You assign a string, in UTF-8. It contains ä. UTF-8 represents ä with two bytes.

string = 'ä'
string.encoding
# => #<Encoding:UTF-8>
string.length
# 1
string.bytes
# [195, 164]

Then you force the bytes to be interpreted as if they were ISO-8859-1, without actually changing the underlying representation. This does not contain ä any more. It contains two characters, Ã and ¤.

string.force_encoding('iso-8859-1')
# => "\xC3\xA4"
string.length
# 2
string.bytes
# [195, 164]

Then you translate that into UTF-8. Since this is not reinterpretation but translation, you keep the two characters, but now encoded in UTF-8:

string = string.encode('utf-8')
# => "ä" 
string.length
# 2
string.bytes
# [195, 131, 194, 164]

What you are missing is the fact that you originally don't have an ISO-8859-1 string, as you would from your Web-service - you have gibberish.
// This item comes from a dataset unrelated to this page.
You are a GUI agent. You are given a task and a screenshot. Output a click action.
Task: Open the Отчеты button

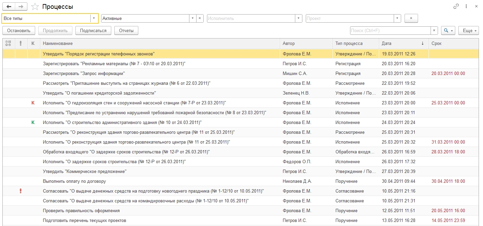point(126,31)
Fortunately, this is all in your console tests; if you read the response of the website using the proper input encoding, it should all work okay.
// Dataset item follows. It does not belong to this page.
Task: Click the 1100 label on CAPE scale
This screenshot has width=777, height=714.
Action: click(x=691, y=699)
For your console test, let's demonstrate that if you start with a proper ISO-8859-1 string, it all works:

string = 'Norrlandsvägen'.encode('iso-8859-1')
# => "Norrlandsv\xE4gen"
string = string.encode('utf-8')
# => "Norrlandsvägen"

EDIT For your specific problem, this should work:

require 'net/https'
uri = URI.parse("https://rusta.easycruit.com/intranet/careerbuilder_se/export/xml/full")
options = {
  :use_ssl => uri.scheme == 'https', 
  :verify_mode => OpenSSL::SSL::VERIFY_NONE
}
response = Net::HTTP.start(uri.host, uri.port, options) do |https|
  https.request(Net::HTTP::Get.new(uri.path))
end
body = response.body.force_encoding('ISO-8859-1').encode('UTF-8')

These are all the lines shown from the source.